- The task: Rewrite the entries from the line containing "This screenshot has height=1080, width=1920." through the line containing "center [472, 717].", replacing "horizontal menu" with "top menu" and leaving everything else unchanged.

---------------

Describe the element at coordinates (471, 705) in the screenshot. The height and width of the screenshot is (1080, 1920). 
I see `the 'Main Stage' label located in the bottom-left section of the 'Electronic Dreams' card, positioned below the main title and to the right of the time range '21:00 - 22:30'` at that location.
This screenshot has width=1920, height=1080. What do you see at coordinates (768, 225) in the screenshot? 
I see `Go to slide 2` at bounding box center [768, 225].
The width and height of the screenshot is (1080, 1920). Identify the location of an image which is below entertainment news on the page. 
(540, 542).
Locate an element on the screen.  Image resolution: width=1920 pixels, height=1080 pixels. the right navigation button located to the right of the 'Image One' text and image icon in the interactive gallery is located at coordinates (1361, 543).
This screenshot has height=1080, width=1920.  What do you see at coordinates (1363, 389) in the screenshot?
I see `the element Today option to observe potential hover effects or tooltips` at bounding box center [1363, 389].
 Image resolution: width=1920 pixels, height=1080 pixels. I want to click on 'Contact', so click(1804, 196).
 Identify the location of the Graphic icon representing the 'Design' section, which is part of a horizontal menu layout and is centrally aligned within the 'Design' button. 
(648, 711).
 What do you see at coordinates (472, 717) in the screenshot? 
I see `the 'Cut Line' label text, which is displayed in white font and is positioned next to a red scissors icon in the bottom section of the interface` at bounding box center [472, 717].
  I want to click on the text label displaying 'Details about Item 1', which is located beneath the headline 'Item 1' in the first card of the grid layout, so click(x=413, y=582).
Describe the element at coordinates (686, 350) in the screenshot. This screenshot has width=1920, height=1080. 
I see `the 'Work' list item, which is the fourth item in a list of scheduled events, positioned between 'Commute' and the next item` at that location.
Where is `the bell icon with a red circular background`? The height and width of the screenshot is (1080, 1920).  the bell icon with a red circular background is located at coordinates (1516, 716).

---------------

- Right answer:
This screenshot has height=1080, width=1920.  What do you see at coordinates (1363, 389) in the screenshot?
I see `the element Today option to observe potential hover effects or tooltips` at bounding box center [1363, 389].
 Image resolution: width=1920 pixels, height=1080 pixels. I want to click on 'Contact', so click(1804, 196).
 Identify the location of the Graphic icon representing the 'Design' section, which is part of a top menu layout and is centrally aligned within the 'Design' button. 
(648, 711).
 What do you see at coordinates (472, 717) in the screenshot? 
I see `the 'Cut Line' label text, which is displayed in white font and is positioned next to a red scissors icon in the bottom section of the interface` at bounding box center [472, 717].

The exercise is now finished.